──────── Records for processing ────────
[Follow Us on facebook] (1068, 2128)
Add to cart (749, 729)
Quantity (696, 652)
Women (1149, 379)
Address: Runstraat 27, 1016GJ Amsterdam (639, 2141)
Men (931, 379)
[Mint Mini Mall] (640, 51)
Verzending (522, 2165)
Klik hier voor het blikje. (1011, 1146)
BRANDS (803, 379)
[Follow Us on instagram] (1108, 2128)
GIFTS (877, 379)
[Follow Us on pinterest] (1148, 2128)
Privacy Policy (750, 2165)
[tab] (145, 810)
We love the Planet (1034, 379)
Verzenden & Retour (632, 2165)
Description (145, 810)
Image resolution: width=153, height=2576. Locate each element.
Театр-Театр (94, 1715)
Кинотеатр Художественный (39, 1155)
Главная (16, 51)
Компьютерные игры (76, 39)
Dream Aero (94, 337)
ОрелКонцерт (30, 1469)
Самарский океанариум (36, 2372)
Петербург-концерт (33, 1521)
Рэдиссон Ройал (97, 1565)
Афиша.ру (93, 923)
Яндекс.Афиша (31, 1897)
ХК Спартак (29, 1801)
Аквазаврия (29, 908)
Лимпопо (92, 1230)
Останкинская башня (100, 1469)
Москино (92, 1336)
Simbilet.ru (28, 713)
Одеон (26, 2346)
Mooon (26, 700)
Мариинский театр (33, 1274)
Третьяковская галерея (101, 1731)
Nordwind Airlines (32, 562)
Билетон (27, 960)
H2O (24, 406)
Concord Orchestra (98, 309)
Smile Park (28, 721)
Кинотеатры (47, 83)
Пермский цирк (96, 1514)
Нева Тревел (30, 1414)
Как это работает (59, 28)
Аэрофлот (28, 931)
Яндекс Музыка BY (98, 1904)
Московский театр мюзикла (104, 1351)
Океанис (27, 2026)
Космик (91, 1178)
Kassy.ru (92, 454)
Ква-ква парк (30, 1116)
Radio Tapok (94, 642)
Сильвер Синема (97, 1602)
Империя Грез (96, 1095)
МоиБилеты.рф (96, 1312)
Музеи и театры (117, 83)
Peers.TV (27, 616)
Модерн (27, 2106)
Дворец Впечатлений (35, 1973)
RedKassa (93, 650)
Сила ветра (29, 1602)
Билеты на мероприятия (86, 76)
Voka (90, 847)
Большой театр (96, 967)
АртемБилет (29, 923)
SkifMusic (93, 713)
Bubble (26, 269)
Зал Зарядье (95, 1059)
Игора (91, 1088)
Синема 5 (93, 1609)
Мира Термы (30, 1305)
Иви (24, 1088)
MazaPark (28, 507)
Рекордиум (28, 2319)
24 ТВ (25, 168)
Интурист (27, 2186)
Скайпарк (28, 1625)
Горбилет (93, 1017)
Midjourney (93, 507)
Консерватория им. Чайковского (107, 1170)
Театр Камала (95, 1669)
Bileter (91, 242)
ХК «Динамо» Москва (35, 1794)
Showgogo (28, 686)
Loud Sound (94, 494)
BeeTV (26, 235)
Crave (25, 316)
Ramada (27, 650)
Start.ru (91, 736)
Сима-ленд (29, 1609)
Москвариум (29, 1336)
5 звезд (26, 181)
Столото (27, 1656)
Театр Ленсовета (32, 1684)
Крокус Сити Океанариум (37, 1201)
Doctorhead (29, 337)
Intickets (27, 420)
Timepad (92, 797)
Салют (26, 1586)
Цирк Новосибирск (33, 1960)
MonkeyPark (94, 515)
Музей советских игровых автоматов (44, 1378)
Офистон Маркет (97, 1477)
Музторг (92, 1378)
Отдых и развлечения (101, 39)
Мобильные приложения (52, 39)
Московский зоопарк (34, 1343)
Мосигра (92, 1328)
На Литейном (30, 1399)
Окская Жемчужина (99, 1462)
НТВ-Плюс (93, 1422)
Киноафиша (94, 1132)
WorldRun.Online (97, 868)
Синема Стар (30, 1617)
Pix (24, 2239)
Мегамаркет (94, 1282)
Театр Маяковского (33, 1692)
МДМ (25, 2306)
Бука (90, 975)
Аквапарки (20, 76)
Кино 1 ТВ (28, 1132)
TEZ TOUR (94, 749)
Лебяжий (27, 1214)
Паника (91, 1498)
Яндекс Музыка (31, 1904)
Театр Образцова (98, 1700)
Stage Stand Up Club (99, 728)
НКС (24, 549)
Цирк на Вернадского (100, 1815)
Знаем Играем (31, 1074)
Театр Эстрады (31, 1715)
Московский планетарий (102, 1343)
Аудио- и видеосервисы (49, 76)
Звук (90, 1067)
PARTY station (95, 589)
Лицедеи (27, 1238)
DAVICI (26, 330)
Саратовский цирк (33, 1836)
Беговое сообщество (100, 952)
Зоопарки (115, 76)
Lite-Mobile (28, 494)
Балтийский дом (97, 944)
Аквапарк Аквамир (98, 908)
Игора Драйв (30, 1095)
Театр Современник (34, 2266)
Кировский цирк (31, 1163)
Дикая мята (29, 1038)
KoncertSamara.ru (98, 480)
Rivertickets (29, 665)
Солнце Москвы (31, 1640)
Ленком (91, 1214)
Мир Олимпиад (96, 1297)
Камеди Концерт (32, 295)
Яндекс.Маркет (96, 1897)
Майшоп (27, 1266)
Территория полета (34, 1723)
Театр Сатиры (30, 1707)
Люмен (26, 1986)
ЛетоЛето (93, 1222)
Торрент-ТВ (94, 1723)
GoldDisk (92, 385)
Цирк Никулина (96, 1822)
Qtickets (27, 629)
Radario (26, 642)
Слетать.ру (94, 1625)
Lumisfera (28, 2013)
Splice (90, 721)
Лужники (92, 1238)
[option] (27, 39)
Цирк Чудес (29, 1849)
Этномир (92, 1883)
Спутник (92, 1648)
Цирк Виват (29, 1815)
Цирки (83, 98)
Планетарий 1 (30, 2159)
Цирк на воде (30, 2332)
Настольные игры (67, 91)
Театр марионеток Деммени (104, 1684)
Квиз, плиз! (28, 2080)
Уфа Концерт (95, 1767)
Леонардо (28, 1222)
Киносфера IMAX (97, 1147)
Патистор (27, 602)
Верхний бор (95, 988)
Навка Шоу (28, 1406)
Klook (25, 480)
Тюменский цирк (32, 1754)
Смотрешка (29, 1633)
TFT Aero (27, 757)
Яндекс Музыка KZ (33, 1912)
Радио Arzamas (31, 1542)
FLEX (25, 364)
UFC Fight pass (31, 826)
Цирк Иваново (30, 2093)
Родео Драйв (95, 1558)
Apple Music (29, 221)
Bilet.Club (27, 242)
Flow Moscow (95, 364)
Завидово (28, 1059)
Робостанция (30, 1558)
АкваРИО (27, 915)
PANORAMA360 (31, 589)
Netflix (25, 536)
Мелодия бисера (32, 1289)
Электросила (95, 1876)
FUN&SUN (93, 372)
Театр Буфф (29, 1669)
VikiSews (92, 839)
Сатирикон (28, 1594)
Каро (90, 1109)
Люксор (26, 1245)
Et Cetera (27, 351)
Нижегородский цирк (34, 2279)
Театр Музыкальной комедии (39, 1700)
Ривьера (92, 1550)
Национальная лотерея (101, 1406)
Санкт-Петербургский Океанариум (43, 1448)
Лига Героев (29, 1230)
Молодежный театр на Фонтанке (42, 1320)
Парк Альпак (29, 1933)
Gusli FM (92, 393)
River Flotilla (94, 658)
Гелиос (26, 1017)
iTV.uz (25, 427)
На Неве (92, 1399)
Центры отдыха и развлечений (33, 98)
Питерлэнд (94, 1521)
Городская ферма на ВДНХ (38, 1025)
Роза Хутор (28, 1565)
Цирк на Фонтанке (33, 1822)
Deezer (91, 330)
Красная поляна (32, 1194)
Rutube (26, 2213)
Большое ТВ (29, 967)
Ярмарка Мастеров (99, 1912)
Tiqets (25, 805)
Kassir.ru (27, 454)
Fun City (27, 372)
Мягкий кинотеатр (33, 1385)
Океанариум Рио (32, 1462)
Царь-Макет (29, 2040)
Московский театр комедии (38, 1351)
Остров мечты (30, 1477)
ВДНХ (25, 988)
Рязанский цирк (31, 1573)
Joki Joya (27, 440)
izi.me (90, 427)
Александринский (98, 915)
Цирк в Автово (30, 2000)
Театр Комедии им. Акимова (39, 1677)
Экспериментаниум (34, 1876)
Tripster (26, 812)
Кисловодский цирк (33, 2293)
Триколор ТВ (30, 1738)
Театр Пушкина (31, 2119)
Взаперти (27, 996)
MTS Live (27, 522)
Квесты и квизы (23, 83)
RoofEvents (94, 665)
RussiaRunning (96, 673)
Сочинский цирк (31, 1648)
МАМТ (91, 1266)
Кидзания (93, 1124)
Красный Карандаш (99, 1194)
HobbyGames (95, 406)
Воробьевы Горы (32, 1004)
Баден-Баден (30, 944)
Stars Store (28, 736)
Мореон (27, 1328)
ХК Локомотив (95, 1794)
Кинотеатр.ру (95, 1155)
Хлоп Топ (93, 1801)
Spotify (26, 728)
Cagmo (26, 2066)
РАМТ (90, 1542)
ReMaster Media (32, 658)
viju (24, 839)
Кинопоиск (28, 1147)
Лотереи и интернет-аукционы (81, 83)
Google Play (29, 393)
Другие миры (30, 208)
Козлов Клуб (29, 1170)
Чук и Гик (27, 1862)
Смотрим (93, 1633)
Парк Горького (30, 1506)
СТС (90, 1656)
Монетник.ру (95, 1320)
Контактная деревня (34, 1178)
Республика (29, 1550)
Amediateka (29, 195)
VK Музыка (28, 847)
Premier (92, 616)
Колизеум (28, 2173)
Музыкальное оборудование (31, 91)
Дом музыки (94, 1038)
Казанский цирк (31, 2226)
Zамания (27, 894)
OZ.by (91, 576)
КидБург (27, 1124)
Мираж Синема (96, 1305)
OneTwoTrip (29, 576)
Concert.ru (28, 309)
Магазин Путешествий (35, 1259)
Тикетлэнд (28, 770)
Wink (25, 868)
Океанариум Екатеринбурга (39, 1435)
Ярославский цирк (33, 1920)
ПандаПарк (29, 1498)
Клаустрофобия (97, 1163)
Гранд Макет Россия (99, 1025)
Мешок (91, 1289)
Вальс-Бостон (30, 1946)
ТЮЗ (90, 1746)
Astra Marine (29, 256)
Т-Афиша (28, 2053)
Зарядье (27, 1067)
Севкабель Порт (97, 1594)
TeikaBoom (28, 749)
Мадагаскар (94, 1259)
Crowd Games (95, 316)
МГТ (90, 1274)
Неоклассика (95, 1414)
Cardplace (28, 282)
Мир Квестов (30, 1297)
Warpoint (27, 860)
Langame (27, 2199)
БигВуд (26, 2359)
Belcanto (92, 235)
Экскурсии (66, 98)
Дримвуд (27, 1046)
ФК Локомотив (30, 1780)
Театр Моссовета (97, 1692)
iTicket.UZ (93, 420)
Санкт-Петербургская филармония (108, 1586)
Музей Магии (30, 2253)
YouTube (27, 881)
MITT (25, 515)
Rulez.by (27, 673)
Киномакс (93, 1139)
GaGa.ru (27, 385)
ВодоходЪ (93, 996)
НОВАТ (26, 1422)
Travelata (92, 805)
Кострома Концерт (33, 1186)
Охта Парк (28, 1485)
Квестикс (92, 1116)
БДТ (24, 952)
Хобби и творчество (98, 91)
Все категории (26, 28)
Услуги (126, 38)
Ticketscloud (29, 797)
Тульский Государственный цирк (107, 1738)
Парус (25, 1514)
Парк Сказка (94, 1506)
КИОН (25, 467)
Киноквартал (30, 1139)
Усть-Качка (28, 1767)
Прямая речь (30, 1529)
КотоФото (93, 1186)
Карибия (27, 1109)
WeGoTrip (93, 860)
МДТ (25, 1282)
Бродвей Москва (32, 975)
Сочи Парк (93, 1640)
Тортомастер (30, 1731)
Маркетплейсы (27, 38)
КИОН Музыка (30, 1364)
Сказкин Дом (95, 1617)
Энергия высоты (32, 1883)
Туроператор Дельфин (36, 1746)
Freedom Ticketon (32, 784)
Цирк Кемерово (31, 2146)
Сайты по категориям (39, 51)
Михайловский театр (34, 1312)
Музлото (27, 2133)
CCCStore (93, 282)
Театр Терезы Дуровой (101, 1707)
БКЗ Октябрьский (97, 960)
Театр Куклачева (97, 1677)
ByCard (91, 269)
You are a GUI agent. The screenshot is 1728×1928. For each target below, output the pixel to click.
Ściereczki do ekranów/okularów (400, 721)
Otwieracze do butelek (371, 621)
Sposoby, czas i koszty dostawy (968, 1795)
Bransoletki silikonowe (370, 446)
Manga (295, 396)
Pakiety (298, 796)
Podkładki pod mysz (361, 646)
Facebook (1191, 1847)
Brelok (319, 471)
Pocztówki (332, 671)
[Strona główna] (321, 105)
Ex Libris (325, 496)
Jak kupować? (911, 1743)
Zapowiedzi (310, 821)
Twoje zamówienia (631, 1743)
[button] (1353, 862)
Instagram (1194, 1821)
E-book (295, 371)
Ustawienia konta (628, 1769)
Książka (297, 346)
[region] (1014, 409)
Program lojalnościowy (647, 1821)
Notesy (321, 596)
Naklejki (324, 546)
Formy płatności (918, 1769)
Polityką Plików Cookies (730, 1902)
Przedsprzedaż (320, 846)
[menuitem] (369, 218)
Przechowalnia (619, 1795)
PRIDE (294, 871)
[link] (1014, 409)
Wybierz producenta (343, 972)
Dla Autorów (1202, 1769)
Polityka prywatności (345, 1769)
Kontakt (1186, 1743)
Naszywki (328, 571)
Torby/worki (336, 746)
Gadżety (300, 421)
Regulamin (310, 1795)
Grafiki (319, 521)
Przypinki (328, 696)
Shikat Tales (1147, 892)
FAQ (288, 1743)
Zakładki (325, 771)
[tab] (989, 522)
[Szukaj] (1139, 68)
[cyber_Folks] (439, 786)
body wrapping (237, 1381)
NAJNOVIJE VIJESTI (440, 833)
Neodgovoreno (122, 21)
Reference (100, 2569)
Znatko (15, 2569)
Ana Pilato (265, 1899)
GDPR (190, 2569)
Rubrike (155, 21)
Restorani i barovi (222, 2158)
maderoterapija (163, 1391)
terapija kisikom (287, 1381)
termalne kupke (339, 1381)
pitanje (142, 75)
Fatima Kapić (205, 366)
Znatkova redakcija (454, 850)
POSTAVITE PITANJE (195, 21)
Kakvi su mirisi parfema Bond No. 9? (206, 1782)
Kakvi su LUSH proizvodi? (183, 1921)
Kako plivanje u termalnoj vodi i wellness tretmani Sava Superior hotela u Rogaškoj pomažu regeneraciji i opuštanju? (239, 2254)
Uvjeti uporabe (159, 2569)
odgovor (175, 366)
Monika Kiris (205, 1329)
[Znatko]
────────
Write out only the lines that run from the line containing "Ярославский цирк (33, 1920)" through the line containing "ByCard (91, 269)", both included, exactly as they appear above.

Ярославский цирк (33, 1920)
ПандаПарк (29, 1498)
Клаустрофобия (97, 1163)
Гранд Макет Россия (99, 1025)
Мешок (91, 1289)
Вальс-Бостон (30, 1946)
ТЮЗ (90, 1746)
Astra Marine (29, 256)
Т-Афиша (28, 2053)
Зарядье (27, 1067)
Севкабель Порт (97, 1594)
TeikaBoom (28, 749)
Мадагаскар (94, 1259)
Crowd Games (95, 316)
МГТ (90, 1274)
Неоклассика (95, 1414)
Cardplace (28, 282)
Мир Квестов (30, 1297)
Warpoint (27, 860)
Langame (27, 2199)
БигВуд (26, 2359)
Belcanto (92, 235)
Экскурсии (66, 98)
Дримвуд (27, 1046)
ФК Локомотив (30, 1780)
Театр Моссовета (97, 1692)
iTicket.UZ (93, 420)
Санкт-Петербургская филармония (108, 1586)
Музей Магии (30, 2253)
YouTube (27, 881)
MITT (25, 515)
Rulez.by (27, 673)
Киномакс (93, 1139)
GaGa.ru (27, 385)
ВодоходЪ (93, 996)
НОВАТ (26, 1422)
Travelata (92, 805)
Кострома Концерт (33, 1186)
Охта Парк (28, 1485)
Квестикс (92, 1116)
БДТ (24, 952)
Хобби и творчество (98, 91)
Все категории (26, 28)
Услуги (126, 38)
Ticketscloud (29, 797)
Тульский Государственный цирк (107, 1738)
Парус (25, 1514)
Парк Сказка (94, 1506)
КИОН (25, 467)
Киноквартал (30, 1139)
Усть-Качка (28, 1767)
Прямая речь (30, 1529)
КотоФото (93, 1186)
Карибия (27, 1109)
WeGoTrip (93, 860)
МДТ (25, 1282)
Бродвей Москва (32, 975)
Сочи Парк (93, 1640)
Тортомастер (30, 1731)
Маркетплейсы (27, 38)
КИОН Музыка (30, 1364)
Сказкин Дом (95, 1617)
Энергия высоты (32, 1883)
Туроператор Дельфин (36, 1746)
Freedom Ticketon (32, 784)
Цирк Кемерово (31, 2146)
Сайты по категориям (39, 51)
Михайловский театр (34, 1312)
Музлото (27, 2133)
CCCStore (93, 282)
Театр Терезы Дуровой (101, 1707)
БКЗ Октябрьский (97, 960)
Театр Куклачева (97, 1677)
ByCard (91, 269)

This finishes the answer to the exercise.